Cet essai de Léandre Bergeron est d’un abord très différent de ses précédents ouvrages. Nous livrant ses réflexions sur l’être humain, il décrit le cheminement qui l’a mené vers une plus grande liberté et un plus grand équilibre. Et ceci, comme l’annonce le titre, en faisant deux pas en arrière.
L’auteur, de toute évidence, a une assez piètre opinion de l’humain. Conformisme, insécurité, soif de pouvoir – nous sommes selon lui menés par de bien déplorables instincts.
Le premier pas en arrière, présenté brièvement en début d’ouvrage, consiste à prendre du recul face à tout notre conditionnement social. Prendre conscience que beaucoup de nos souffrances viennent de ces dogmes qu’on érige en vérité. Religion, scolarisation, guerre. Ce premier recul nous mène vers ce qu’on appelle couramment la conscience sociale ou l’ esprit critique. Ce premier pas n’est pour l’auteur que le tremplin qui permet de reculer encore, d’un autre pas. Car cette intelligence qui nous permet de comprendre le monde fait aussi grandir notre je, qui nous pousse à nous prendre au sérieux, à vouloir performer et détenir la vérité.
Léandre Bergeron a donc eu ce deuxième pas en arrière, dont la description constitue la majeure partie du livre.

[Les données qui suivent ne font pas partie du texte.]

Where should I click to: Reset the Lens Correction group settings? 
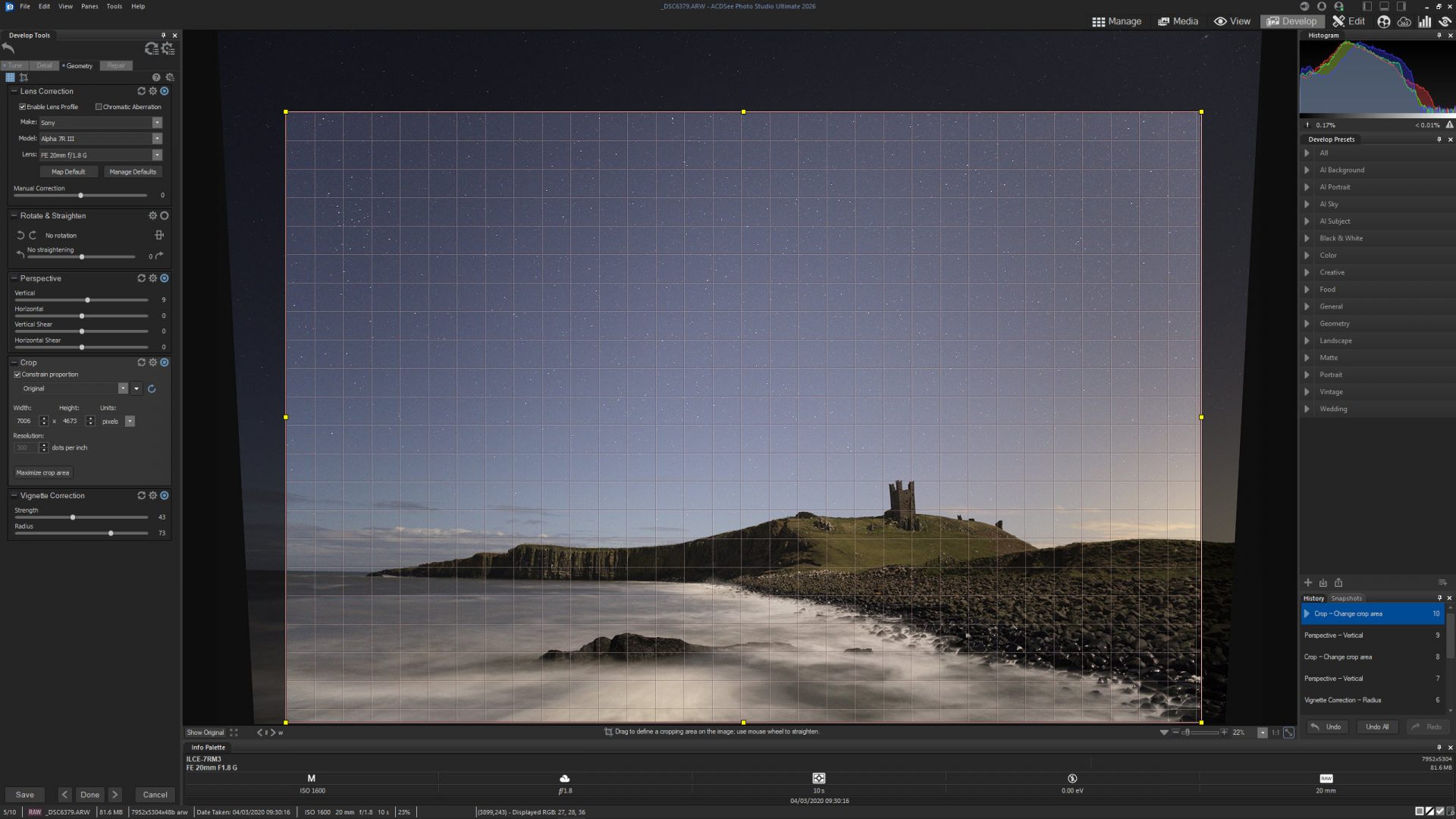[x=141, y=91]
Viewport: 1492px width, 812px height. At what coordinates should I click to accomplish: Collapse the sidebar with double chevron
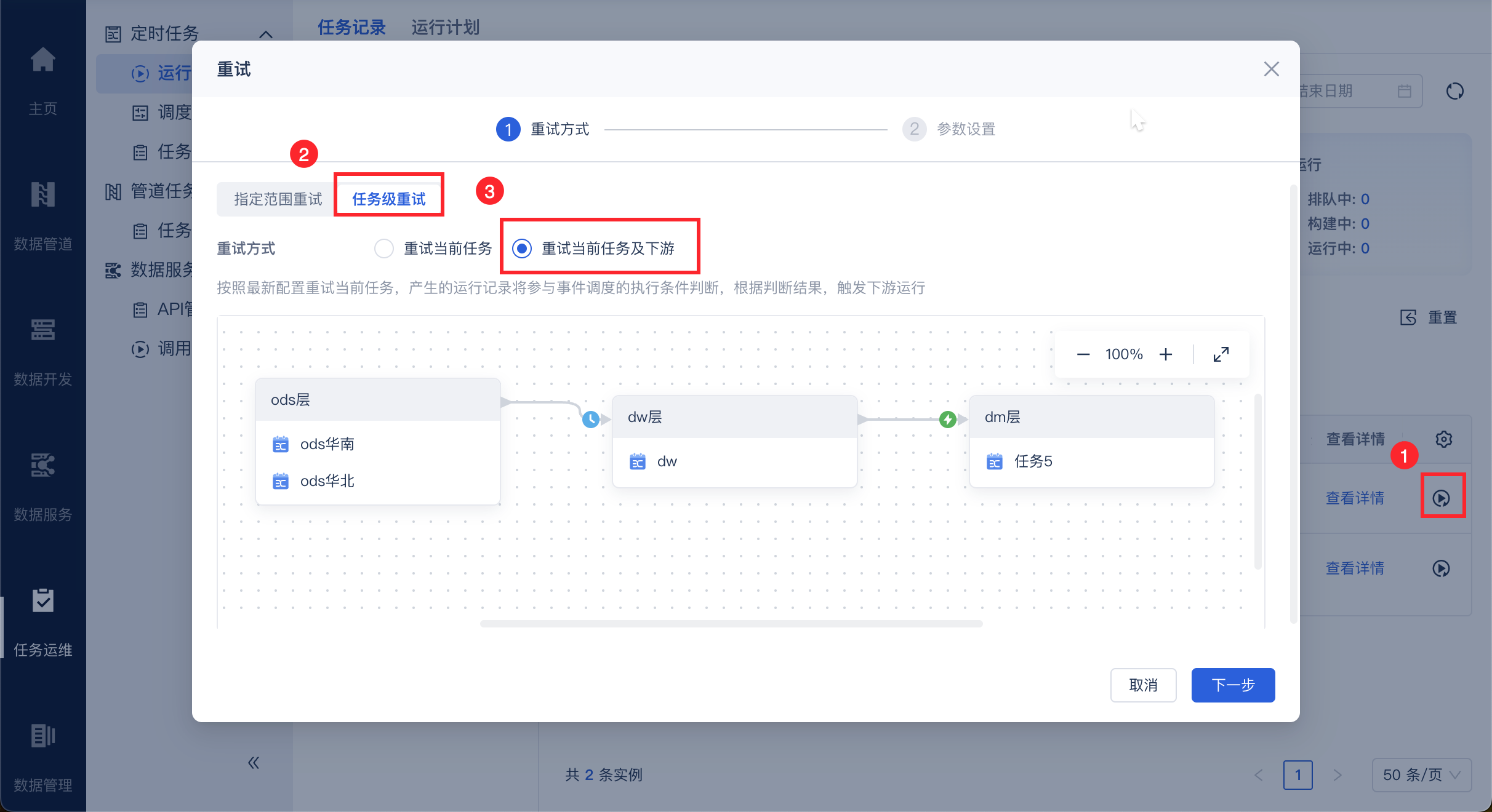(254, 763)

En renonçant à s’accorder de l’importance, il vit dans un état qu’il nomme la « conscience affranchie ». Cela lui permet de réaliser à quel point il est futile de se prendre au sérieux et de s’imaginer que quoi que ce soit nous est dû. Désirer les nourritures habituelles de l’ego comme le pouvoir, le succès ou la sécurité ne fait plus de sens. Pour lui, il est évident « qu’on n’est pas grand-chose, qu’on n’est rien du tout, qu’on n’est personne, qu’on n’a droit à rien de particulier (…) qu’on est seul, qu’on ne peut compter sur rien ni personne. »
Pour ressentir cet état d’être qui ne s’embarrasse ni du passé ni du futur, il faut s’observer, penser, demeurer dans la perception pure et délaisser notre envie conditionnée de tout classer et analyser. Se détacher de l’intellectualité et trouver l’équilibre entre nos trois intelligences, celles de la tête, du cœur et du corps.
Loin de se vouloir un mode d’emploi ou un ouvrage de cheminement spirituel, cet essai décrit le parcours intérieur d’un homme de réflexion qui semble avoir trouvé son équilibre. Grande sagesse ou excès de pessimisme face à l’être humain? Probablement un mélange des deux. Et, surtout, une envie de liberté sans concession.